ABC’s Diane Sawyer asks that ‘pink slime’ case be dismissed
SIOUX FALLS, S.D. — ABC anchor Diane Sawyer, correspondent Jim Avila and the network are asking a South Dakota judge to dismiss a $1.2 billion defamation lawsuit over the network’s reports on a meat producer’s lean, finely textured beef product, which critics dubbed “pink slime.”
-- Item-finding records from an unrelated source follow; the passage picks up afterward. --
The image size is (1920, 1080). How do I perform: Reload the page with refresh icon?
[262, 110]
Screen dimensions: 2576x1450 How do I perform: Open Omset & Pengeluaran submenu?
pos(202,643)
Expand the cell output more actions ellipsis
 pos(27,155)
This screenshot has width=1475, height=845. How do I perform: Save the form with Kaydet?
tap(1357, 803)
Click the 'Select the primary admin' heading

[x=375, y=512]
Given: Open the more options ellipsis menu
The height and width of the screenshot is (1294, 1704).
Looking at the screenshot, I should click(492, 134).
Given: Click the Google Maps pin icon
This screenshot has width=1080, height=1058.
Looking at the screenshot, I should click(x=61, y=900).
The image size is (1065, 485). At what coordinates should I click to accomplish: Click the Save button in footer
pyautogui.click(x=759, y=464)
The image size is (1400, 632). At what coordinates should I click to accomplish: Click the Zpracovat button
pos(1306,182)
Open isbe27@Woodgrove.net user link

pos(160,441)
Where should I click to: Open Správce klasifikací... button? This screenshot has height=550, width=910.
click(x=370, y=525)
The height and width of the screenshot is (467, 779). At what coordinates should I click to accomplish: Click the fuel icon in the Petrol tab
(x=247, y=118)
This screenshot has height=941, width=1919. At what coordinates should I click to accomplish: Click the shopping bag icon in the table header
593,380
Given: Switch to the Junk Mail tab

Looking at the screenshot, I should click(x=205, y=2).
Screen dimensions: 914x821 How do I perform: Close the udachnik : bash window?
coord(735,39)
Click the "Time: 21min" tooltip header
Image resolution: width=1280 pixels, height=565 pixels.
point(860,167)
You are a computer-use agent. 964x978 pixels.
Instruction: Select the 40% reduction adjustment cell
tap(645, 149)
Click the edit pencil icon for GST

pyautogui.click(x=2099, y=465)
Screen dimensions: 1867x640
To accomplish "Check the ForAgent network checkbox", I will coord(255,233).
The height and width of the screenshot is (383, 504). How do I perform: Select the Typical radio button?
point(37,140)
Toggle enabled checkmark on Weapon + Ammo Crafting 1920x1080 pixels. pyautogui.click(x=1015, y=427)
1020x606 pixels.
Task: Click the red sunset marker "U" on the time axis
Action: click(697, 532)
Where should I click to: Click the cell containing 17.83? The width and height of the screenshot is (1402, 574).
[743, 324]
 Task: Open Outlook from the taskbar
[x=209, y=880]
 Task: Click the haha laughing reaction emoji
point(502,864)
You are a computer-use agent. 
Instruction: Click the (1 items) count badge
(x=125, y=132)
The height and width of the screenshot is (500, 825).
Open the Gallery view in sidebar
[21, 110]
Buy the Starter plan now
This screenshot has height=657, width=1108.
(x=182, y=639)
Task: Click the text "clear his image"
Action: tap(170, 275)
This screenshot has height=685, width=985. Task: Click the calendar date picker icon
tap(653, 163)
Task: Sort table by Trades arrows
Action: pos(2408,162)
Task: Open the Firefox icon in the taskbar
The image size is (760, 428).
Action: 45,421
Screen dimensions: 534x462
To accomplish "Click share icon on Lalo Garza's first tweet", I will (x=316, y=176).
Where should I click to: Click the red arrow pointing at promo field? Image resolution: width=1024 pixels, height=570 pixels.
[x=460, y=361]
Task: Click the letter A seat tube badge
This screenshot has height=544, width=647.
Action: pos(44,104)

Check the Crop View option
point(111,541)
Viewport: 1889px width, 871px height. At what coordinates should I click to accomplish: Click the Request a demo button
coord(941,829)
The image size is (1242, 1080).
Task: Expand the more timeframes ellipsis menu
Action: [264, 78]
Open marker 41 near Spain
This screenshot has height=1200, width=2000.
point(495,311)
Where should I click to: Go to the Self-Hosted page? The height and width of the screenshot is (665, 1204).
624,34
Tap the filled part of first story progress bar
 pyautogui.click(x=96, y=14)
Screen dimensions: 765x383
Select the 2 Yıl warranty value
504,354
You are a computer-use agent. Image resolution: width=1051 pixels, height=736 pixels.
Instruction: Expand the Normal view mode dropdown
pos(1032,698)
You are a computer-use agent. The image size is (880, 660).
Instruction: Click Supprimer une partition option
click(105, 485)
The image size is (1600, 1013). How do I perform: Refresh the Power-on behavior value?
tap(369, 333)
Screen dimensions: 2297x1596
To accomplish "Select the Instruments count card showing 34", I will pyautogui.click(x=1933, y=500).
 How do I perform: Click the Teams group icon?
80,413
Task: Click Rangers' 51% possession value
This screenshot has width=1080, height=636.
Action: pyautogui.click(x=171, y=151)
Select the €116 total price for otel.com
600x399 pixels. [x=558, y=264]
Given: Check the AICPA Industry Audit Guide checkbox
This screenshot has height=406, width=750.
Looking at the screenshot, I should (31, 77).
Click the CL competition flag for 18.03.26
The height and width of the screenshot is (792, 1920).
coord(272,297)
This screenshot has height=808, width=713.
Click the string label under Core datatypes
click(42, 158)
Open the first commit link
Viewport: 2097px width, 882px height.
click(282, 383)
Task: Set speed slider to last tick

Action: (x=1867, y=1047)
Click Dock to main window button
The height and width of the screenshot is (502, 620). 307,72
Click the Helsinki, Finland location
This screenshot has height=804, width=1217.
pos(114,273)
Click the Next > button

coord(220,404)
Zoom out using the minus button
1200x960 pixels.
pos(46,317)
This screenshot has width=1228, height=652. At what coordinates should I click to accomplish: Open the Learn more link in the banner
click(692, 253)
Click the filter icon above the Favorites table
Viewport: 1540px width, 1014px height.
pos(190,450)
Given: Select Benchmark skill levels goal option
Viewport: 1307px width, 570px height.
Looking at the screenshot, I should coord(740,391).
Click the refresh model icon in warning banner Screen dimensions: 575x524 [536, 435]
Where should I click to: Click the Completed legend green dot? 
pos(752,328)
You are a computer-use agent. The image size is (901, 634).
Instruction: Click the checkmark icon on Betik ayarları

Court documents filed this week provide detailed accounts from Sawyer, Avila and others about how they gathered the information for the reports on Beef Products Inc. and also defend their work, arguing it was done in the public’s interest as consumers were unaware that the product at the time was present in 70 per cent of the ground beef sold in supermarkets.
To make lean, finely textured beef, the trimmings left after a cow is butchered are heated, the meat is separated from fat and ammonia gas is applied to kill bacteria. BPI’s lawsuit, filed in 2012, claims ABC’s multiple reports misled consumers into believing that the product was unsafe and led to the closure of three plants and roughly 700 layoffs. The network, Sawyer and Avila — the only three remaining defendants in the civil case — deny that claim.
The case is currently slated to go to trial in June. BPI could be awarded as much as $1.2 billion.